ASSIGNED TASK » Below are the entries to work from; restate word for word the portion that opens with the line containing "unverbindliche Anfrage senden (139, 1873)" and closes with the line containing "Jetzt ansehen (176, 1387)", keeping both.

Stored records
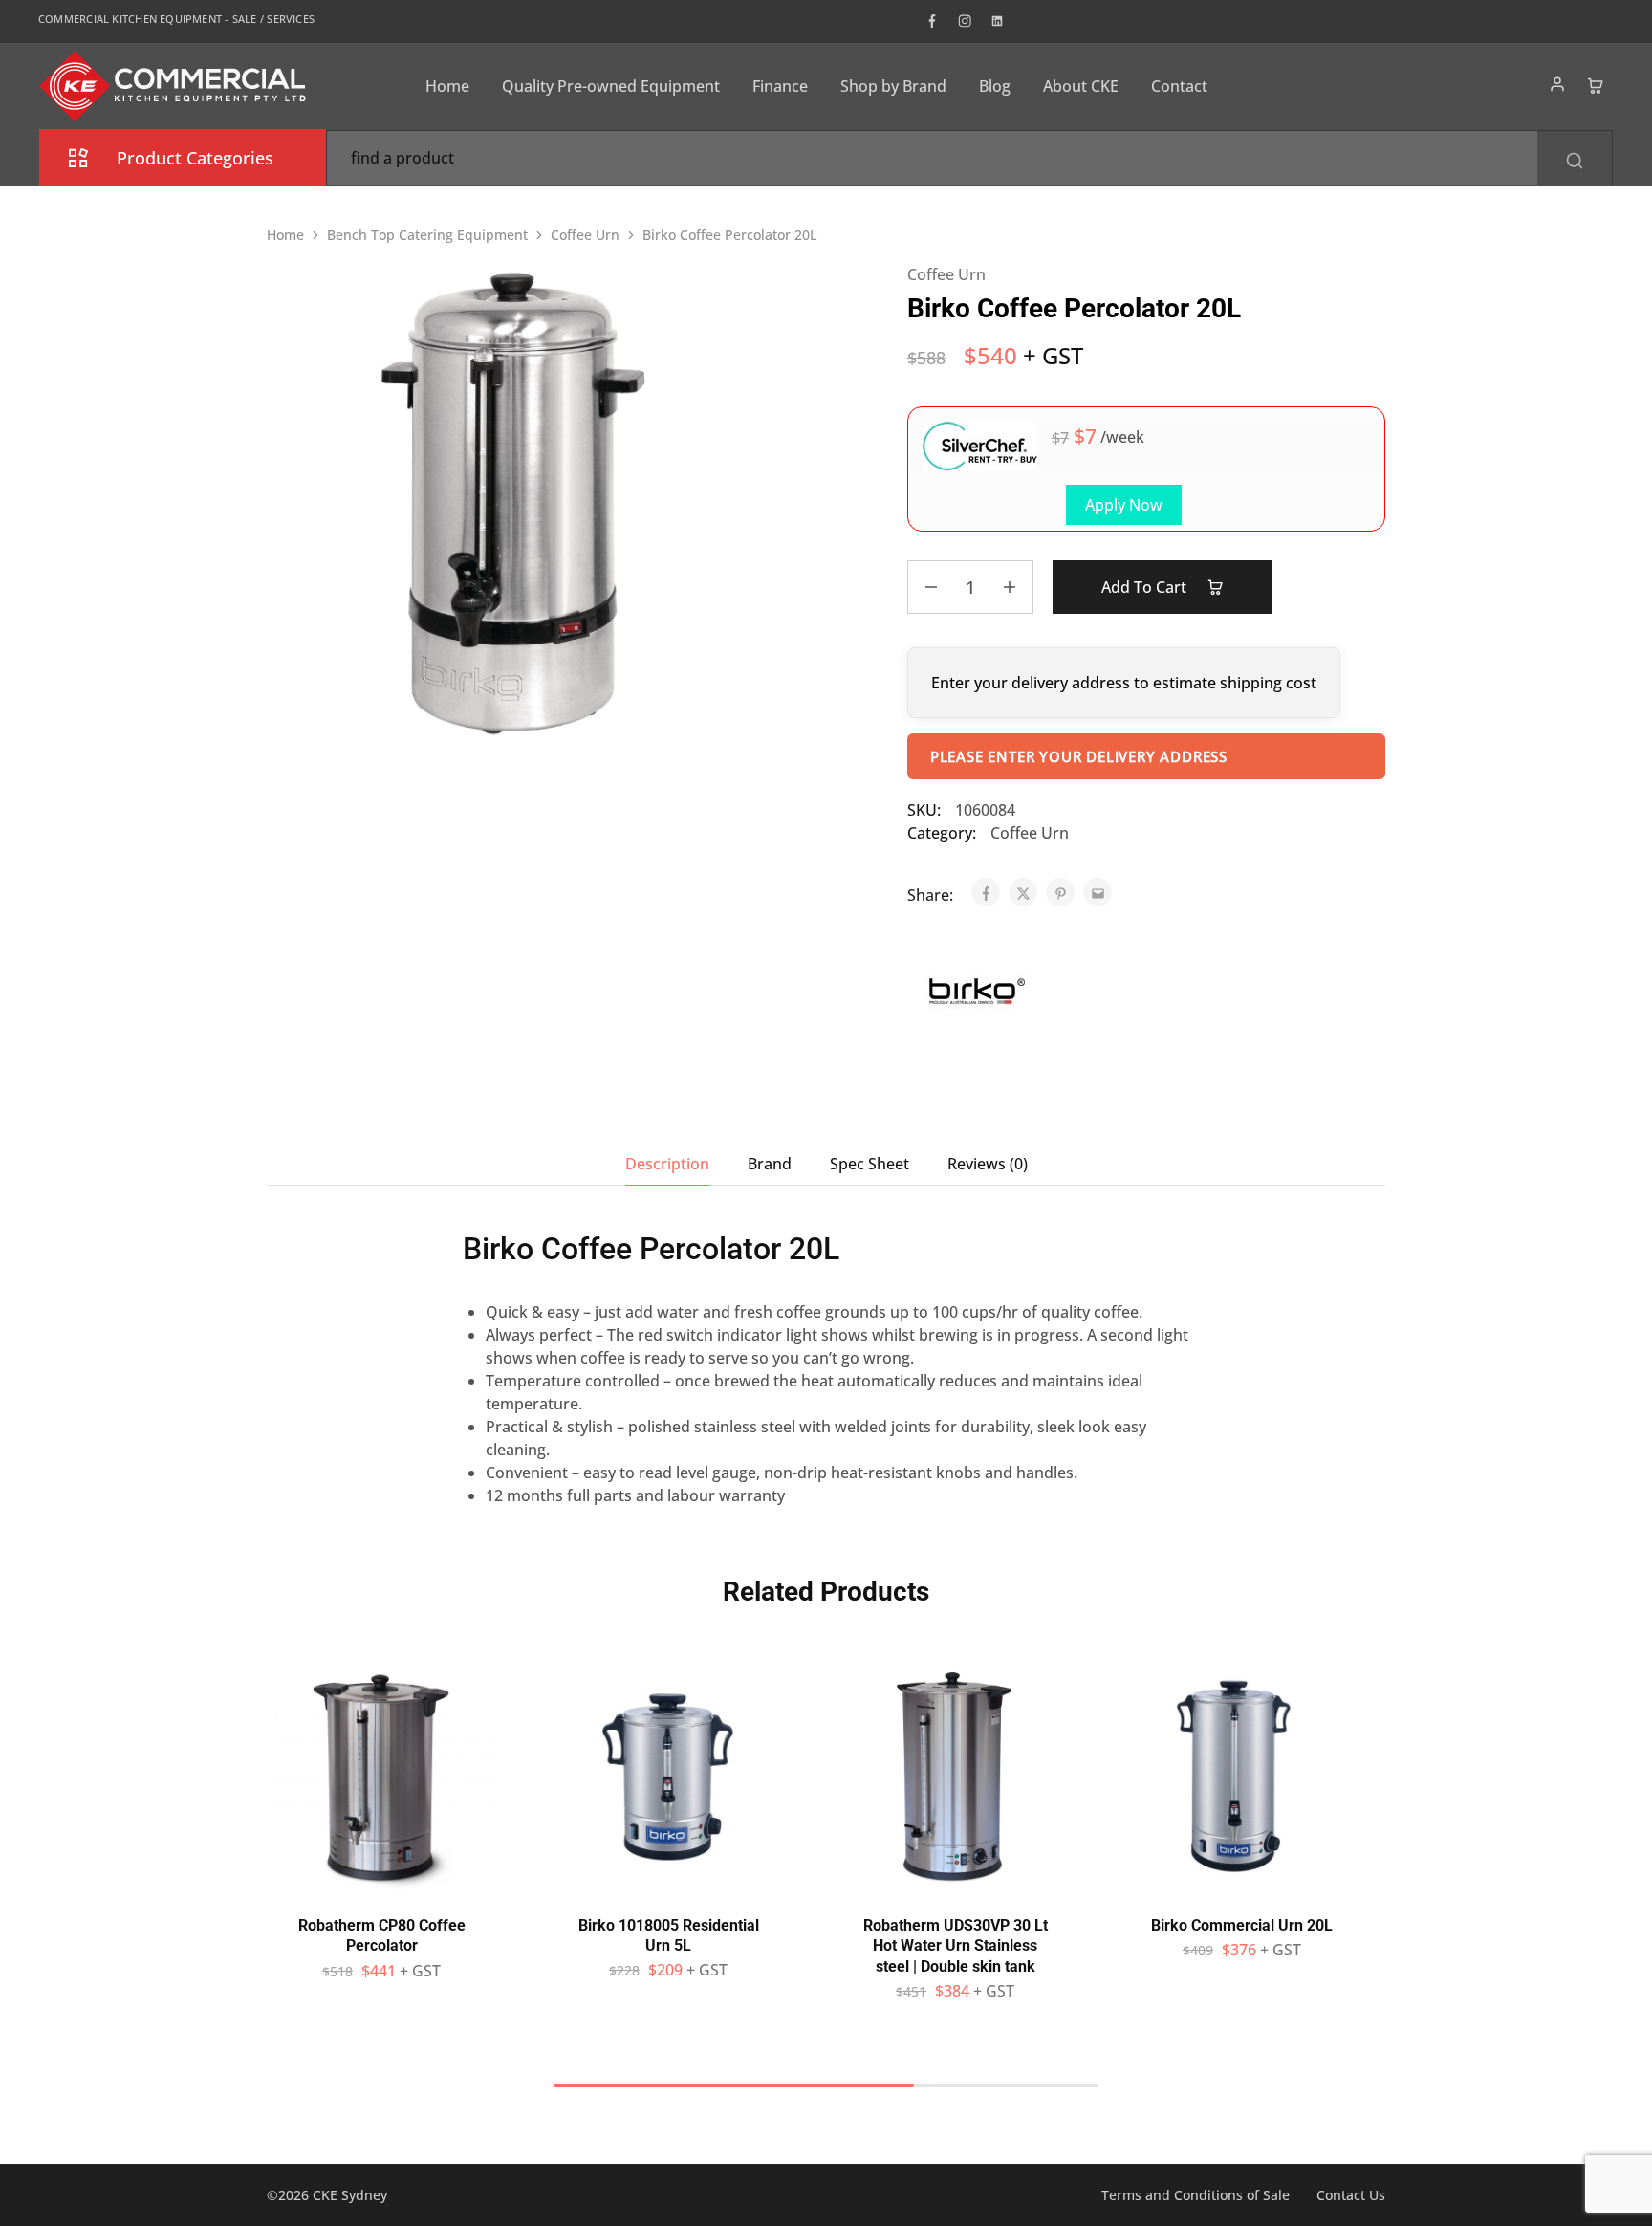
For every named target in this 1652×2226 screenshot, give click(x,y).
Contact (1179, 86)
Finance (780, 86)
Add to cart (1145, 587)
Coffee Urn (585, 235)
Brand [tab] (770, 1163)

...

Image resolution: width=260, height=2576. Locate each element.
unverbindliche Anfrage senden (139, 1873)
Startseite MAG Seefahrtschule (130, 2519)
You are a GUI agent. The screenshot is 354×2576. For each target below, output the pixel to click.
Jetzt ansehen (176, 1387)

TASK OUTPUT »
unverbindliche Anfrage senden (139, 1873)
Startseite MAG Seefahrtschule (130, 2519)
You are a GUI agent. The screenshot is 354×2576. For each target below, output the pixel to click.
Jetzt ansehen (176, 1387)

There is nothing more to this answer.